Grantz, however, argues the ALJ's analysis was insufficient because "treating and examining physicians throughout the record very clearly attributed many of Plaintiff's symptoms — from shortness of breath to abdominal discomfort to sleep difficulties to swelling, pain, and his diabetes in whole — to his obesity." (Doc. No. 11 at 13.) The Court rejects this argument. As noted above, substantial evidence supports the ALJ's conclusion that, despite Grantz's obesity, physical examination findings have been largely normal, including normal gait and station; no cyanosis, variscosities, or edema in his extremities; normal pulses; normal chest and lung findings; and normal muscle strength. (Tr. 467-468, 464, 493, 558, 540, 620, 618, 683, 689.) While Grantz's physicians have noted the effect of his "body habitus" on his diabetes and shortness of breath (and advised him on numerous occasions to lose weight), Grantz has not demonstrated these findings (standing alone) warrant greater restrictions in the RFC. Indeed, Grantz points to no medical opinion that physical functional limitations beyond those included in the RFC are required to account for his impairments. Accordingly, the Court finds the ALJ properly considered Grantz's obesity and its combined impact on Grantz's other impairments at step four.

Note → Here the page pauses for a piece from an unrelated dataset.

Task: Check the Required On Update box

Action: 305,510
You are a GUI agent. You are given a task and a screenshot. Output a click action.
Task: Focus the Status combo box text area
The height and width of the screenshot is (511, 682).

Finally, Grantz argues the ALJ erroneously concluded his daily activities are inconsistent with disability. (Doc. No. 14 at 12.) He asserts the ALJ mischaracterized the cited activities and, when properly considered, these activities demonstrate he can tolerate no more than a sedentary RFC. In particular, Grantz argues the ALJ failed to acknowledge his testimony that he can only go grocery shopping when he uses a motorized cart; prepare meals only when sitting down; and care for his grandson but only because he did not have to do much for him. (Id.)
The Court finds this argument to be without merit. The ALJ correctly noted that, in disability reports submitted to the SSA in December 2013 and January 2014, Grantz represented that his condition did not affect his ability to care for his personal needs.
Accordingly, and for all the reasons set forth above, the Court find the RFC is supported by substantial evidence. Grantz's argument to the contrary is without merit.
For the foregoing reasons, the Magistrate Judge recommends that the Commissioner's final decision be AFFIRMED.